The Zen, as taught by its Japanese founders, Eisai and Dōgen, and as fostered by the wise counsels of the Hōjō regents, was quite a different religion from the miracle-mongering, worldly, intriguing parody of religion which the Hossō, Kegon, Tendai, and Shingon had been palming off on the country to the obvious disgust of the warrior and the man of action. It was very different, again, from the pietistic solifidianism of Honen and Shinran, with its contempt for this world and its fixed gaze upon the joys of the Western Paradise. The Zen fired the imagination of the warrior, the statesman, the man of letters, and if Japanese art drew its inspiration from the wild fancies of Kegon and Shingon Buddhology, Japanese poetry drew it from the solid quietude of the Zen monasteries, where it was taught to look "within," into the heart and into the innermost shrine of Nature, and there to be comforted by the One, Omnipresent, Heart of Buddha, whom man can feel but not know. 1
278:1 It was this absorption into Hinduism of Buddhistic elements which enabled it to overcome the Faith of S’akyamuni. To the present day a great deal of Buddhism may be found lurking in the popular cults of India, and the Japanese Buddhist finds himself more in sympathy with the Hindu than he does with his brother Buddhist in Ceylon.
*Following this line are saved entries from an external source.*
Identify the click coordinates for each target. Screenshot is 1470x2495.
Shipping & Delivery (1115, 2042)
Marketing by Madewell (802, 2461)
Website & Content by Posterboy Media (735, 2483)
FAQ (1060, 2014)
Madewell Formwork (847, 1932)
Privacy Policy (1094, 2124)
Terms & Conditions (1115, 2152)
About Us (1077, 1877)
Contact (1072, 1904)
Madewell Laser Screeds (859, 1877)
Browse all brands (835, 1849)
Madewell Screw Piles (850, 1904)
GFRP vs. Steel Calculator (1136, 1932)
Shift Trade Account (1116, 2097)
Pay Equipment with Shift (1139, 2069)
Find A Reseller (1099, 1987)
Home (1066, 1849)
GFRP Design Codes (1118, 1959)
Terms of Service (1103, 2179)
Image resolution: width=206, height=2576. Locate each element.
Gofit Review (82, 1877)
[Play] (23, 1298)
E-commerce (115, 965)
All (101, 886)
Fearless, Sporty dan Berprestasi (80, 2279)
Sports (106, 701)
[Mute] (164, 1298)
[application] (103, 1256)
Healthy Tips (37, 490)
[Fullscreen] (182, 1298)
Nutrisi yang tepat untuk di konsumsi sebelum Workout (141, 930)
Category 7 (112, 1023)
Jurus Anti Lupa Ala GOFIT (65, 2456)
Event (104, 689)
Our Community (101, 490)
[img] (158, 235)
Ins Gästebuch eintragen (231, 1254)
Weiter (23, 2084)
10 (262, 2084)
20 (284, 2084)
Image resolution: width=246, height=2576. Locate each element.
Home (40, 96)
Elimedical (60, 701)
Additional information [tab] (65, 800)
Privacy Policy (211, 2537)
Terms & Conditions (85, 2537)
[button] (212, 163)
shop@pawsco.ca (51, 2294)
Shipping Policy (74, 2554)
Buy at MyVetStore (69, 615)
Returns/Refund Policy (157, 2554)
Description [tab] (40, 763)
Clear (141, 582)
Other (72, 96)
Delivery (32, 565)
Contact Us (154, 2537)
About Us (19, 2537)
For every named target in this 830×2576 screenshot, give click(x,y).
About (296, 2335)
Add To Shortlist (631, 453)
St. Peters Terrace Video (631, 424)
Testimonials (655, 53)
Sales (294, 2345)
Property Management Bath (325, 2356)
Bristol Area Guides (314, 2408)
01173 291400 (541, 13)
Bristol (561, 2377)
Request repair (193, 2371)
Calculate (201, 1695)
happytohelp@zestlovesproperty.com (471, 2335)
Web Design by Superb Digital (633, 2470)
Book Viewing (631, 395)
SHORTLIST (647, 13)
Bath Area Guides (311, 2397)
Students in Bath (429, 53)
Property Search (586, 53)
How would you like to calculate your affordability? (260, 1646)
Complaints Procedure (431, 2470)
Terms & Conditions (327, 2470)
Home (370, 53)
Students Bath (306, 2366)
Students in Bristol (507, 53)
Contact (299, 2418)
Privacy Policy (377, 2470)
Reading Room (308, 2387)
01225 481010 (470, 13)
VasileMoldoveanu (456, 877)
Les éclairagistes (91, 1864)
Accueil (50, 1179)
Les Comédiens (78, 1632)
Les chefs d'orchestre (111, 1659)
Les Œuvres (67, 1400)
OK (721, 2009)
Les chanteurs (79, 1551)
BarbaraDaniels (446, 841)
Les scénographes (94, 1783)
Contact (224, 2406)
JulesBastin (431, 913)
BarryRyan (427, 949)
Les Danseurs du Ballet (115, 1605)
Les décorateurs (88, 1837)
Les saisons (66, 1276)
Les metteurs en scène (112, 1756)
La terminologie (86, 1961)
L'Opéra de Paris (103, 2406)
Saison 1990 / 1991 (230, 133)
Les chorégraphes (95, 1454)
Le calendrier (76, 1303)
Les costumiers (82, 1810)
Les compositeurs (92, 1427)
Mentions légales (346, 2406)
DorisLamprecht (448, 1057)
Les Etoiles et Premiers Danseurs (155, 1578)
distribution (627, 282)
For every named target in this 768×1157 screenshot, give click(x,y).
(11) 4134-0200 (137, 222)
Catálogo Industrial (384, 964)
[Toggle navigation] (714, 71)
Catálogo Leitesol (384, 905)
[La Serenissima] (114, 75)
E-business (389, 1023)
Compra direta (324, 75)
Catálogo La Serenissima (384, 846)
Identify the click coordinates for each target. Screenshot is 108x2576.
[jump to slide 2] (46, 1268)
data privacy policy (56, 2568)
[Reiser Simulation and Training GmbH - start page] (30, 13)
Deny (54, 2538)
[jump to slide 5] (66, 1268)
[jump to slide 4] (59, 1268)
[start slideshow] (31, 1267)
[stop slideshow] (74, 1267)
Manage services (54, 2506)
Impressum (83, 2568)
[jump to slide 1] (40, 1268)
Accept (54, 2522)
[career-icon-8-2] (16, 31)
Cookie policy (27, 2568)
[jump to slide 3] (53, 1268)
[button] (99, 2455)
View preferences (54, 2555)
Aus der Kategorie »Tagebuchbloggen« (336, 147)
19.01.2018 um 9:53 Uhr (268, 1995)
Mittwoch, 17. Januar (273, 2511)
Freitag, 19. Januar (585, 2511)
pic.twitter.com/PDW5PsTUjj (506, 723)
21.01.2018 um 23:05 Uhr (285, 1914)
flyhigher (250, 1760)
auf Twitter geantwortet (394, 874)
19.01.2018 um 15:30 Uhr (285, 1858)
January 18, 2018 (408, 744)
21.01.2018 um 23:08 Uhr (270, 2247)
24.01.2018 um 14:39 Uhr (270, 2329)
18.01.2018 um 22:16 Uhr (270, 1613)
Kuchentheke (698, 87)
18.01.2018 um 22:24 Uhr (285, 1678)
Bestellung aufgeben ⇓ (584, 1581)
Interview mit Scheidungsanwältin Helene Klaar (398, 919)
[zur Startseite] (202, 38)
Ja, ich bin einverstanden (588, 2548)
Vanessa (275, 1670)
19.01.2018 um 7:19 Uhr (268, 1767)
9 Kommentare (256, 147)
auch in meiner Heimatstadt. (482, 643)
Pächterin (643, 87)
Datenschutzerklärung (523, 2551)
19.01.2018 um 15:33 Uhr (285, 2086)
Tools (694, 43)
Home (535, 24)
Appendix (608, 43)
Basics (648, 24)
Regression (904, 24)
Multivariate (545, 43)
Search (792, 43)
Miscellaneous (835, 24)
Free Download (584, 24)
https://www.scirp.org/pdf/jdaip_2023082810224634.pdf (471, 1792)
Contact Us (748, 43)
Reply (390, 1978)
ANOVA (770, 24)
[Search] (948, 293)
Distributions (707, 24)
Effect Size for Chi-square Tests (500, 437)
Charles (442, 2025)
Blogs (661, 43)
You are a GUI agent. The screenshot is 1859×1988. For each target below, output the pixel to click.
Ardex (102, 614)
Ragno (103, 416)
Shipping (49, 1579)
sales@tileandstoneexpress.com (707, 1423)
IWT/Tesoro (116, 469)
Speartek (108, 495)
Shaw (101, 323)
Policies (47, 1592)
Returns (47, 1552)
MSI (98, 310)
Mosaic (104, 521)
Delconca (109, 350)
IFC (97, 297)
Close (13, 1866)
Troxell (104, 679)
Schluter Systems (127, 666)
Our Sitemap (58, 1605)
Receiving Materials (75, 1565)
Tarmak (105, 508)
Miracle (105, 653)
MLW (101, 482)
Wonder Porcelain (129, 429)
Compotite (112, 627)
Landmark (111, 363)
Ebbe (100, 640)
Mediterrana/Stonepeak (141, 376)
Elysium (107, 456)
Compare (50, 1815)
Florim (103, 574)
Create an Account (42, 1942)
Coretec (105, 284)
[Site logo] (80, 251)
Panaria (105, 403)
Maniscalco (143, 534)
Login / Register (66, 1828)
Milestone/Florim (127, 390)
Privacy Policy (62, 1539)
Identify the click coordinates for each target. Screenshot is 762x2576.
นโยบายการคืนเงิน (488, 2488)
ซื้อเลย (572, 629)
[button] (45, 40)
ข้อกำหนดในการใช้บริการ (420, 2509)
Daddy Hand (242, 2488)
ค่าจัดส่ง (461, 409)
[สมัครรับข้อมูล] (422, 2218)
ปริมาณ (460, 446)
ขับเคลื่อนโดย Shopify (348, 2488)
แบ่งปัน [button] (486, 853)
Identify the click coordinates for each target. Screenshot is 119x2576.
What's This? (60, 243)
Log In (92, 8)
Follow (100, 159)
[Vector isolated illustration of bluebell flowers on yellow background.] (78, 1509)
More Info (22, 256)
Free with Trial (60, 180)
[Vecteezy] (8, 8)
278:2 E.g. the one instituted by Mihirakula.
280:1 "Tsūzoku Bukkyo gimon Kaitoshu," vol. iii. p. 254. It is a book containing a vast amount of information, from which I hope in some subsequent volume to give many illustrative extracts. I have never seen but one copy of it, and I have only succeeded in getting vols. i. and iii. It was published in fairly simple Japanese some twenty years ago.
280:2 It is evident that this action on the part of Bodhidharma materially strengthens the view constantly brought forward in this work, viz. that the Mahāyāna books of China must be considered as of late origin, none of them being much earlier (if at all) than the first century of the Christian era.
Bodhidharma evidently held that many of the books were not in any sense Buddhist. Some of them possibly may have been, but it was impossible to distinguish the spurious from the genuine, and therefore during all the nine years of his stay in China ho is said never once to have made a discourse based on a Sūtra.
My authority is a long article on "Kenshō-jōbutsu, by Maruyama, in vol. iii. of "Tsūzoku Bukkyo gimon Kaitōshū," p. 498.
281:1 There is in Japan a third Zen sect, known as the Obaku, which was founded by refugees from China in 1659. It will be mentioned in its proper place (Chapter XXIX.).
282:1 The relations between the Zen sects and the other bodies of Japanese Buddhists is well illustrated by a phrase which I have often heard Zen priests use when speaking of other sects. They call them hōben no shūha, "The sects which employ hōben." Hōben is sometimes translated as a "fraud," sometimes as a "pious device." Both phrases are a little too strong. Hōben is an "accommodation of truth to the intelligence of the hearer," and the Zenshuists declare that the anthropomorphism of e.g. the Amida or Vairoc’ana sects is such an "accommodation of Truth." They profess not to use such accommodations themselves, but they do not blame those that do.
283:1 Hōjō Nagatoki had been the governor of the northern portion (rokuhara) of Kyōtō, but came to Kamakura to assist his young cousin.
286:1 I have drawn the thoughts contained in this description of the Zen from a treatise on Zengaku, "The Zen Philosophy," by Mr. K. Nukariya.